In a bid to battle the coronavirus pandemic, the government has announced new legislations regarding face masks in public places.
From Friday July 24, England will join Scotland and much of Europe in making it mandatory to wear a 'face covering' in shops and supermarkets, with the risk of a £100 fine for those who don't comply.
But exactly where and when do you have to wear a mask and who is exempt?
We brings all the rules and guidelines for staying safe in the UK.
From 24 July, it will be mandatory to wear a face covering in shops and supermarkets.— Department of Health and Social Care (@DHSCgovuk) July 14, 2020
➡️people with breathing difficulties
➡️people living with a disability
See @MattHancock's update to @UKParliament today:
Face coverings can be a scarf covering your nose and mouth, a cloth or a mask. The government are not advising the public wear medical masks as they want to preserve these for health staff.
The government have said that whilst face coverings are only “marginally beneficial as a precautionary measure”, the rules have been put in place to protect other people from an infected person.
It is advised that face coverings should be washed as soon as possible after they are worn and that we should, as always, wash our hands often and for twenty seconds.
The government is constantly updating and reviewing its policy around face coverings.
Since the middle of June, 2020 there have been compulsory public places in the UK where it has become mandatory to wear a face mask.
On June 15, face coverings became mandatory on public transport across the UK.
The rule applies to people using buses, coaches, trains, ferries, trams, the Tube or flying on planes.
Whilst it is compulsory to wear a mask while travelling, they do not need to be worn while waiting for public transport.
Taxis and private hire vehicles are excluded from the rules, but Uber have made face coverings mandatory for both passengers and drivers.
As of July 24, England are following Scotland's lead and making it compulsory to wear a face covering in shops and supermarkets.
People not following the rules facing a potential penalty of £100. The charge will go down to £50 if it is paid within 14 days.
Health Secretary Matt Hancock has said the new rule will "give people more confidence to shop safely and enhance protections for those who work in shops.
"Sadly, sales assistants, cashiers and security guards have suffered disproportionately in this crisis," he added.
"The death rate of sales and retail assistants is 75% higher amongst men and 60% higher amongst women than in the general population."
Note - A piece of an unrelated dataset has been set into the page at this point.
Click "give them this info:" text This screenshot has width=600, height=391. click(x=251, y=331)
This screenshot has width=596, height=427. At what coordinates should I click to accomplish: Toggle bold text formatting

Since June 15, all visitors and out patients visiting hospitals across the UK have to wear face coverings and are asked to wash their hands before and after putting on a mask.
Hospitals have said the face masks do not need to be medical grade - any face covering is acceptable - and in the event of an emergency, masks can be provided to visitors.
Currently there are no rules about wearing a face mask in pubs and restaurants, but this may change.
Pubs have introduced other measures in an effort to keep customers safe, including not allowing drinks to be ordered at the bar and monitoring of bathrooms, so too many people aren't in an enclosed space at once.
The government are encouraging the public to eat out, with a 'eat out to help out' scheme for 50% off restaurant bills announced for all of August.
Environment secretary George Eustice told Sky News on July 14 that it is unlikely masks will he made mandatory in hospitality environments.
"We're not mandating the wearing of masks in pubs and restaurants, because obviously people have got to eat," he said.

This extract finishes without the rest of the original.